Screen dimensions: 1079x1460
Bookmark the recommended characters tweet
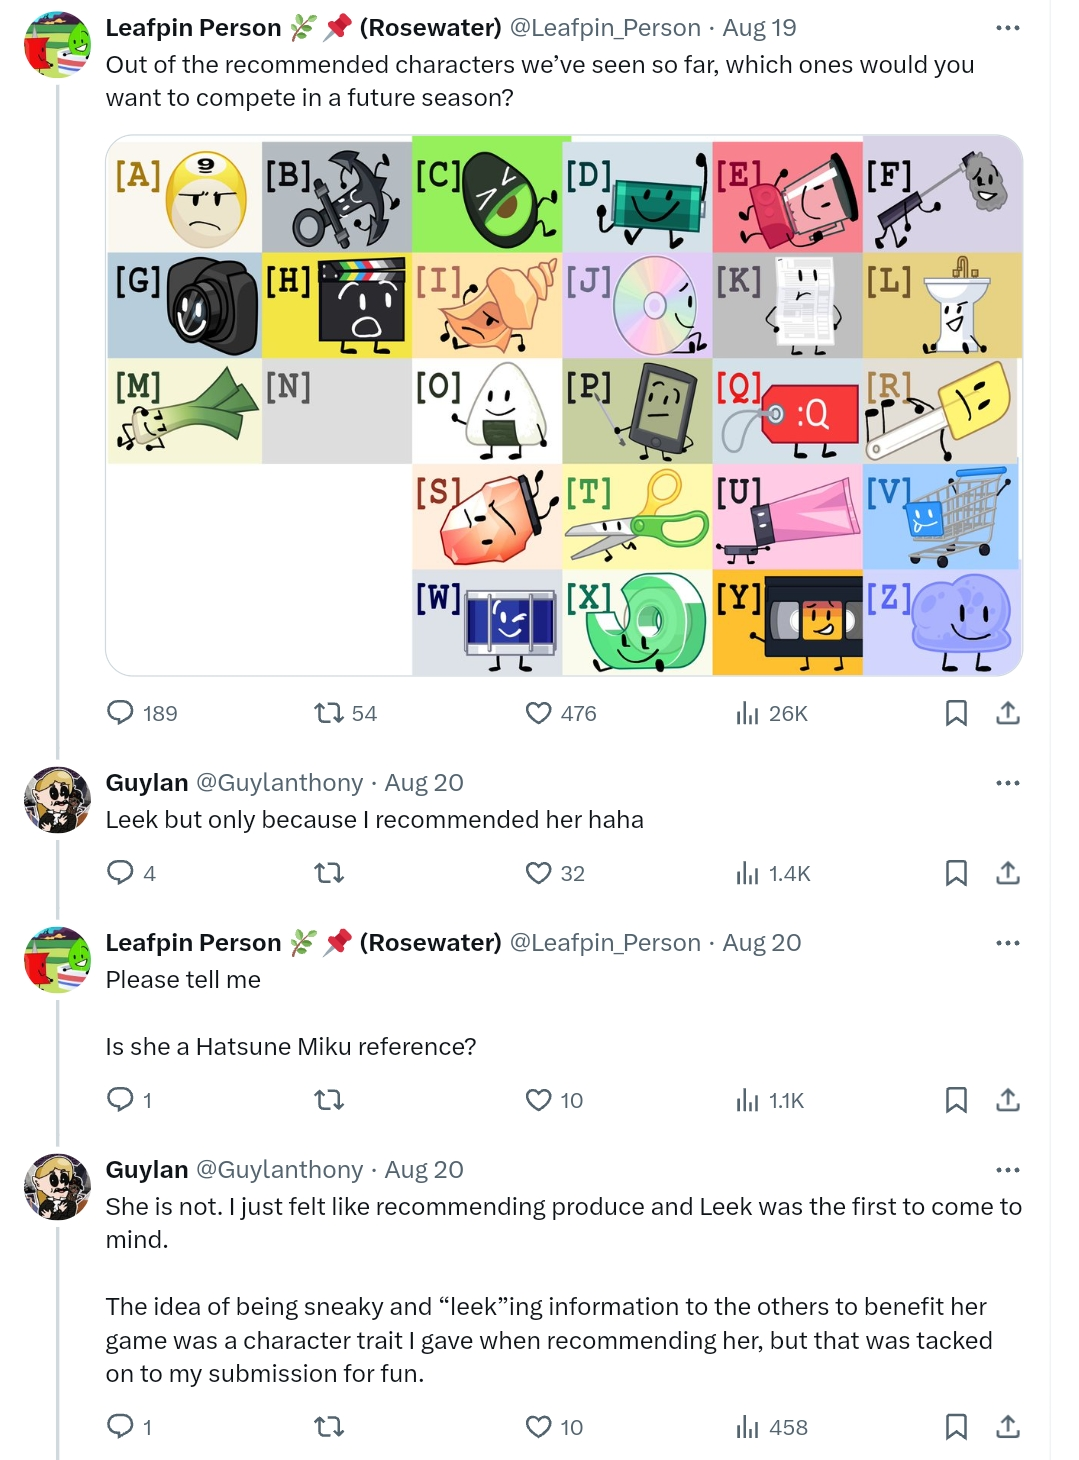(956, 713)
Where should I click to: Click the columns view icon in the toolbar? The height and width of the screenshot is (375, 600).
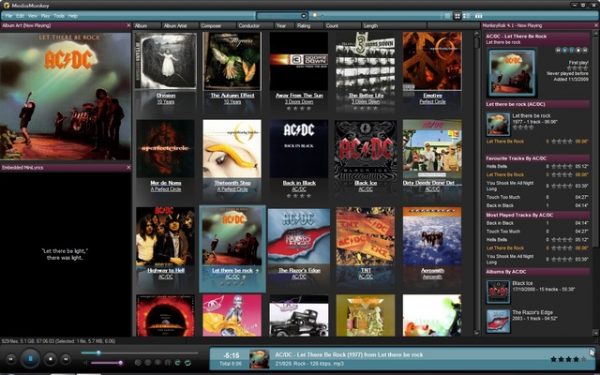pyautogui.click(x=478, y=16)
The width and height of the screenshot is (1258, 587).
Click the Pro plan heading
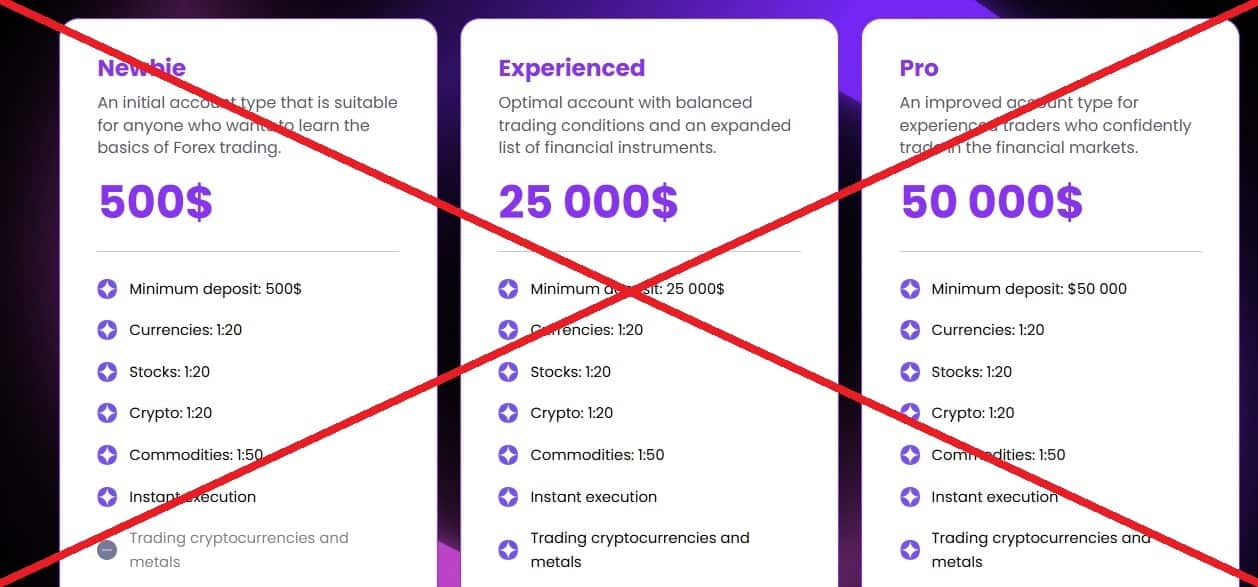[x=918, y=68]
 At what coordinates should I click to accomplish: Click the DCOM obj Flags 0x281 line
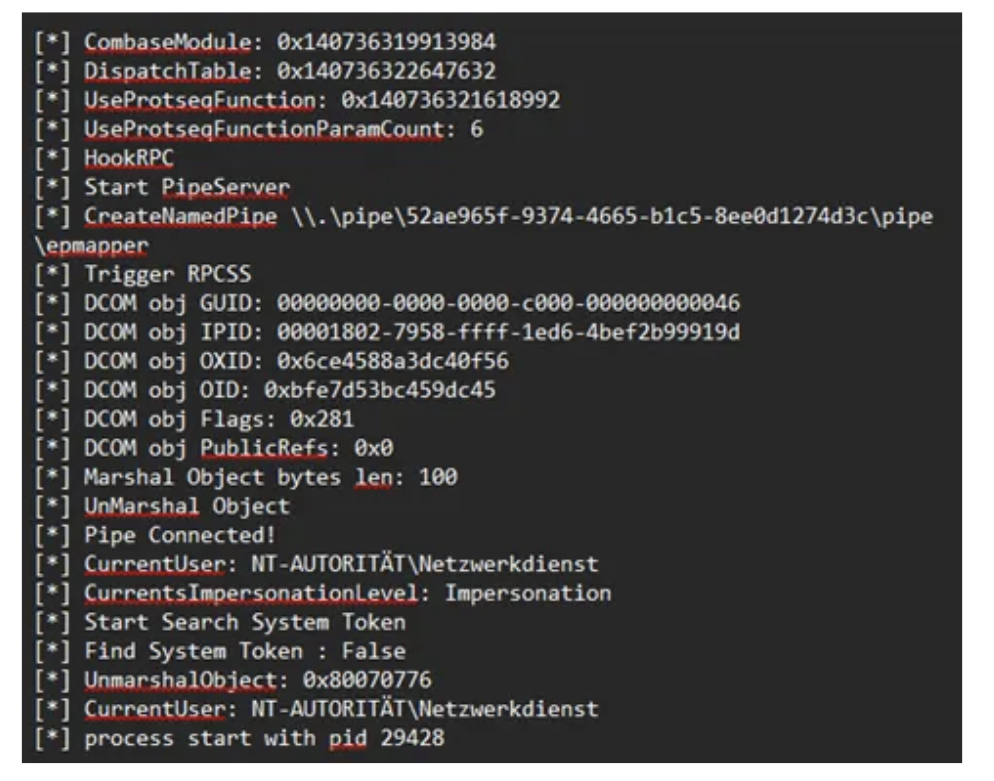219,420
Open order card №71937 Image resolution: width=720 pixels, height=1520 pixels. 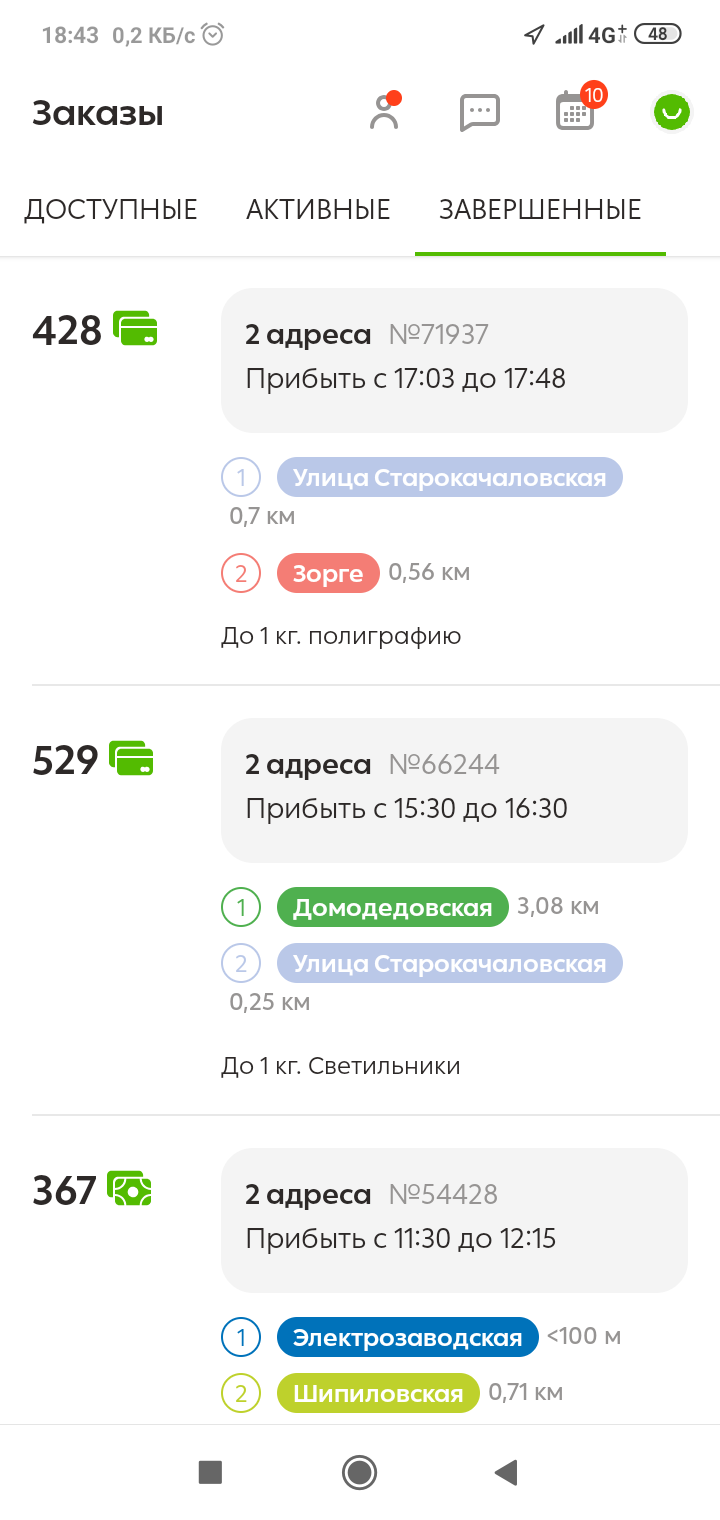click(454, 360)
━━━━━━
== DIRECTION ==
Print the material from its first line through the line that contains "[x=918, y=68]", both included. Leave the pictures out.

== ANSWER TO THE PROBLEM ==
Screen dimensions: 1079x1460
Bookmark the recommended characters tweet
(956, 713)
Where should I click to: Click the columns view icon in the toolbar? The height and width of the screenshot is (375, 600).
pyautogui.click(x=478, y=16)
The width and height of the screenshot is (1258, 587).
Click the Pro plan heading
[x=918, y=68]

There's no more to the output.